California’s San Bernardino County Employees’ Retirement Association said it’s investing in a deal with Cairn Capital Ltd., the U.K. firm that’s selling the first European collateralized loan obligation since 2011.
Nicole Dailey, a spokeswoman for the pension fund known as SBCERA, declined to say whether the 300.5 million-euro ($407 million) CLO, a high-risk debt instrument popular before the financial crisis, is the Cairn deal her firm is invested in.

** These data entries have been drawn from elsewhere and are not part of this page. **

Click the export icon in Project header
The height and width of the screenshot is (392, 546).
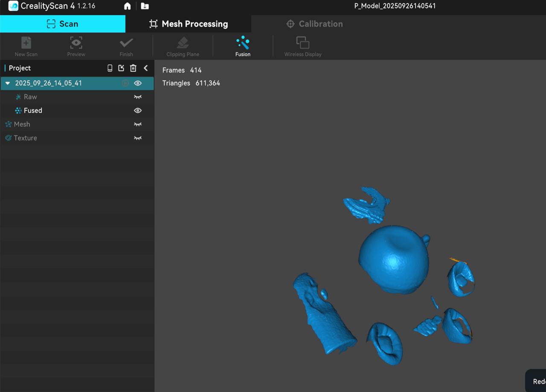pyautogui.click(x=121, y=68)
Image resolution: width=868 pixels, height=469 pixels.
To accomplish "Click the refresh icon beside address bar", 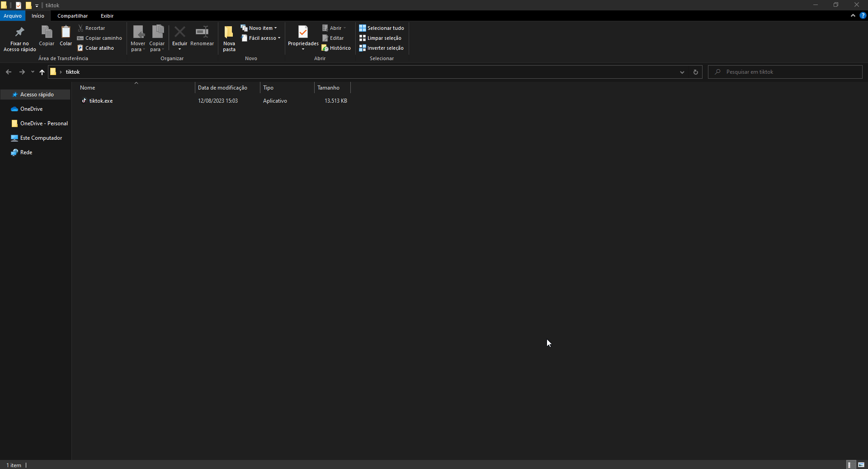I will click(695, 72).
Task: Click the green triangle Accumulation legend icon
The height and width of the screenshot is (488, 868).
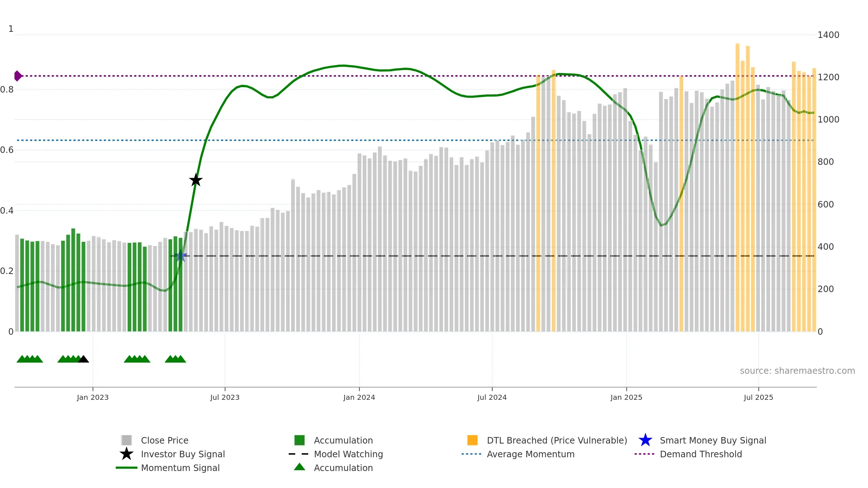Action: tap(299, 467)
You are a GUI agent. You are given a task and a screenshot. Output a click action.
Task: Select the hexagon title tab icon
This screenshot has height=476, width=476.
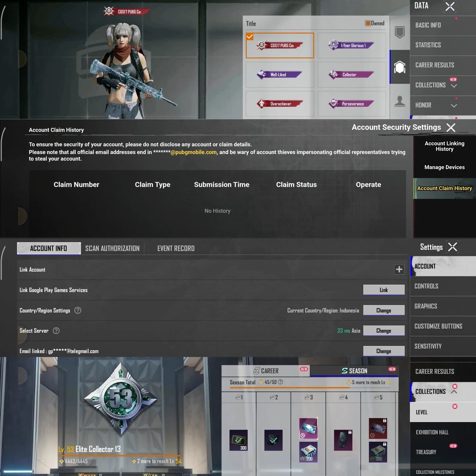400,67
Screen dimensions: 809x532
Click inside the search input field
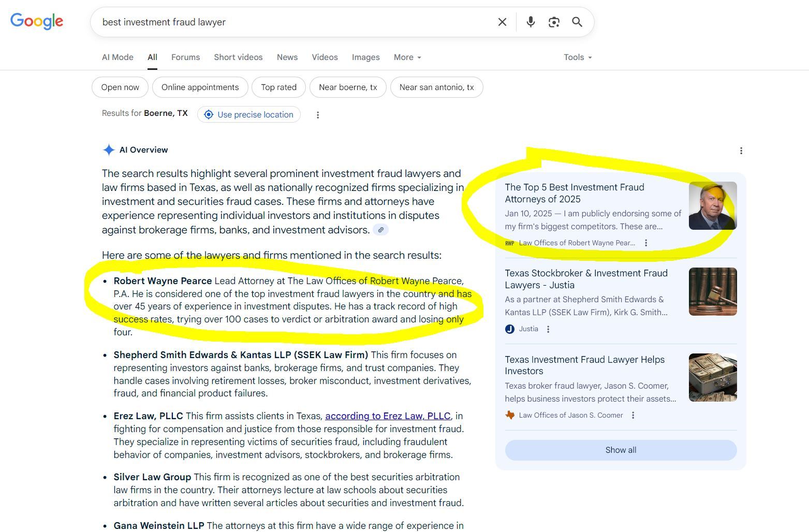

Two CLOs have been sold in Europe since 2008 as investors shunned hard-to-value assets in the worst credit crisis since the 1930s. The market has been quicker to recover in the U.S., where issuance more than quadrupled to $55.4 billion in 2012 and is forecast by Wells Fargo & Co. to reach $80 billion this year.
Adam Bradbery, a London-based spokesman for Credit Suisse Group AG (CSGN), which is arranging Cairn’s CLO, and a Cairn official declined to comment.

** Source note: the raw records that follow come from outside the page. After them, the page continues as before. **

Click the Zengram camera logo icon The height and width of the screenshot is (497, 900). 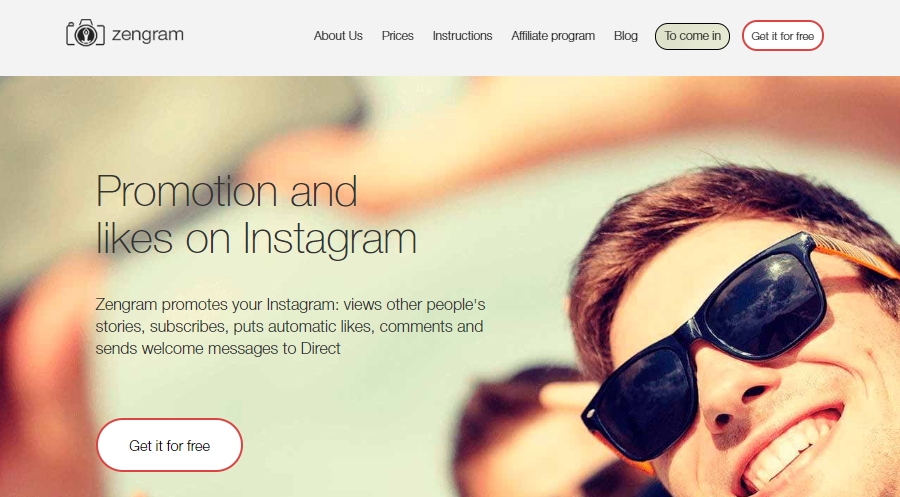click(x=85, y=33)
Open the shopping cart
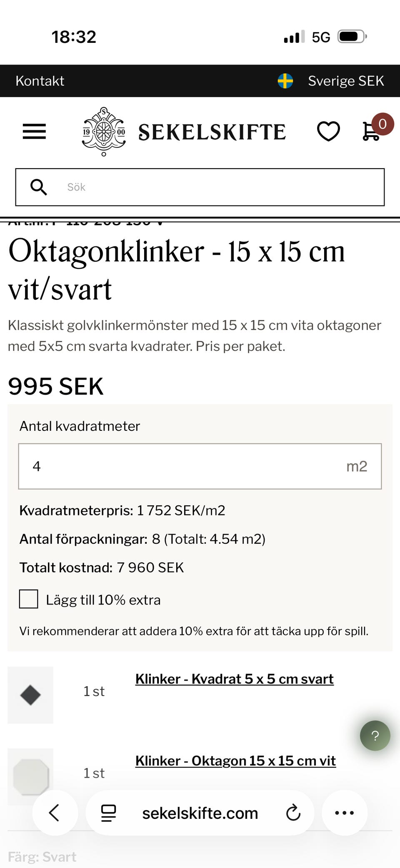Viewport: 400px width, 868px height. [371, 131]
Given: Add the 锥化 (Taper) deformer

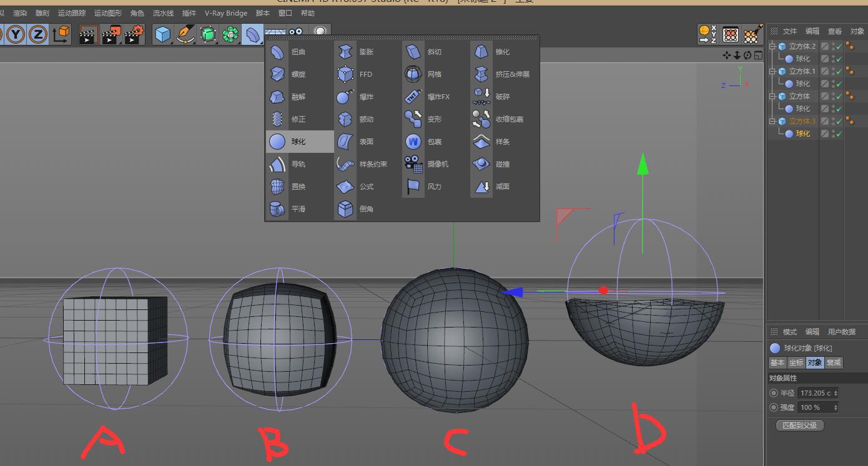Looking at the screenshot, I should click(x=481, y=52).
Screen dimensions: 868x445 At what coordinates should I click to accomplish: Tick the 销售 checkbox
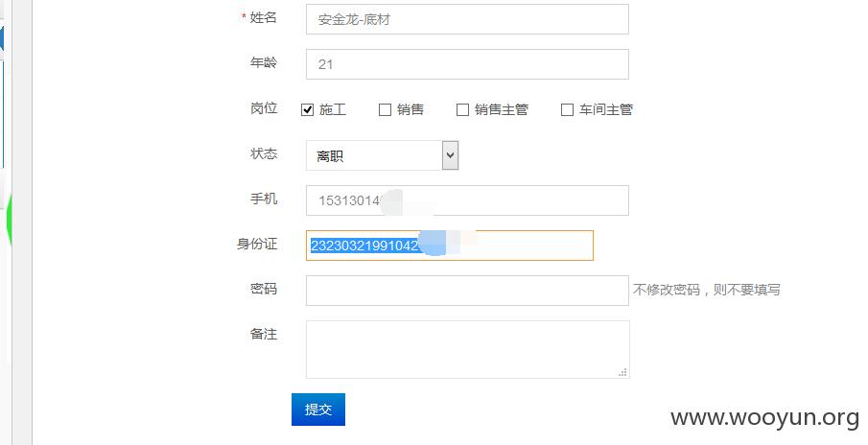click(x=385, y=109)
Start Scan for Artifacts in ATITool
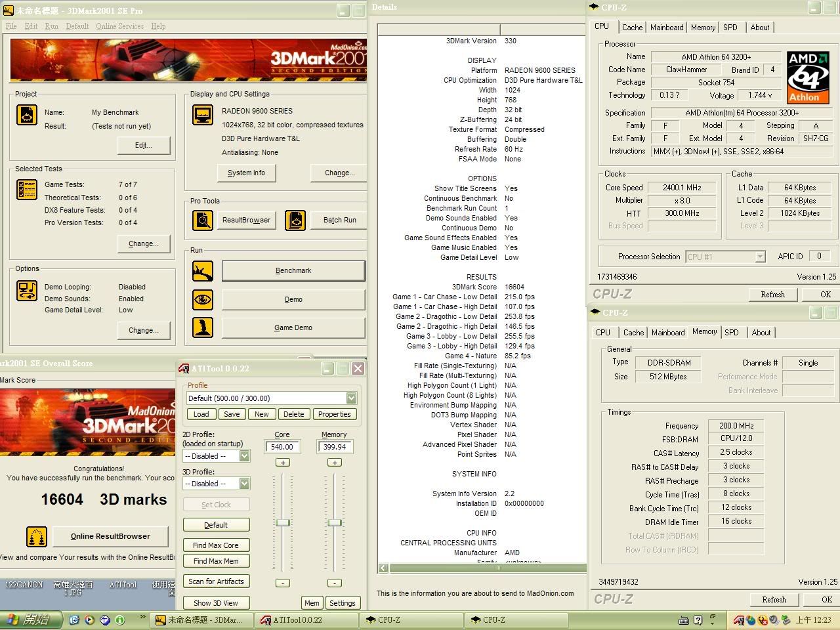 (x=217, y=581)
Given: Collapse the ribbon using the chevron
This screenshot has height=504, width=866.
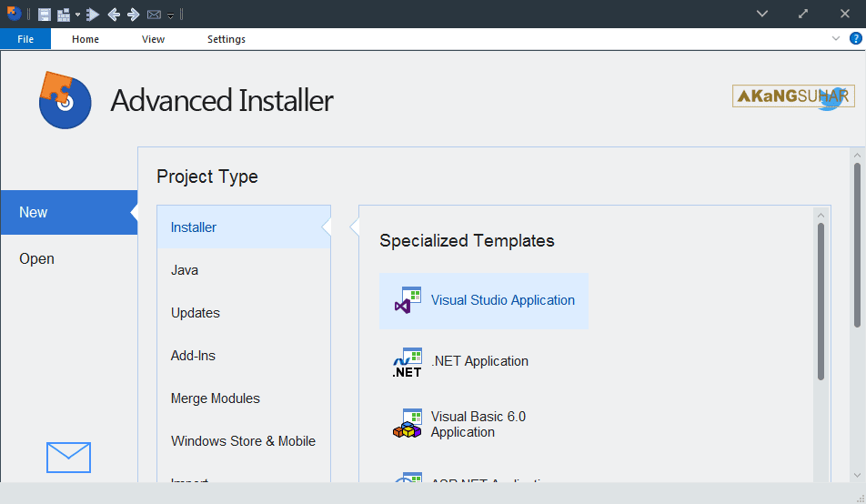Looking at the screenshot, I should [836, 39].
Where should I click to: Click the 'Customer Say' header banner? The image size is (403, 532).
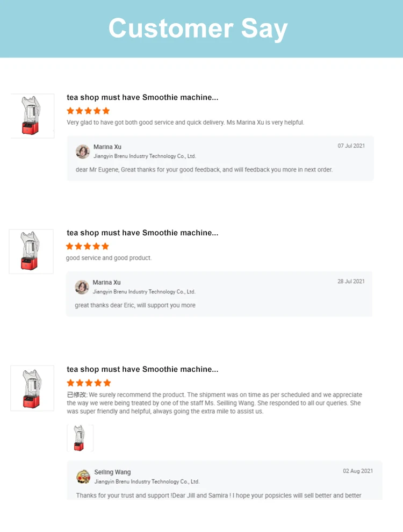coord(202,29)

Deutsche Bank AG arranged a CLO for European Capital Management in 2011, and Intermediate Capital Group Plc completed a deal a year earlier.
The most junior notes in the Cairn CLO will total 60 million euros, a person familiar with the terms said last month, asking not to be identified because the transaction is private. CLOs are a type of collateralized debt obligation that pool high-yield, high-risk loans and slice them into securities of varying risk and return.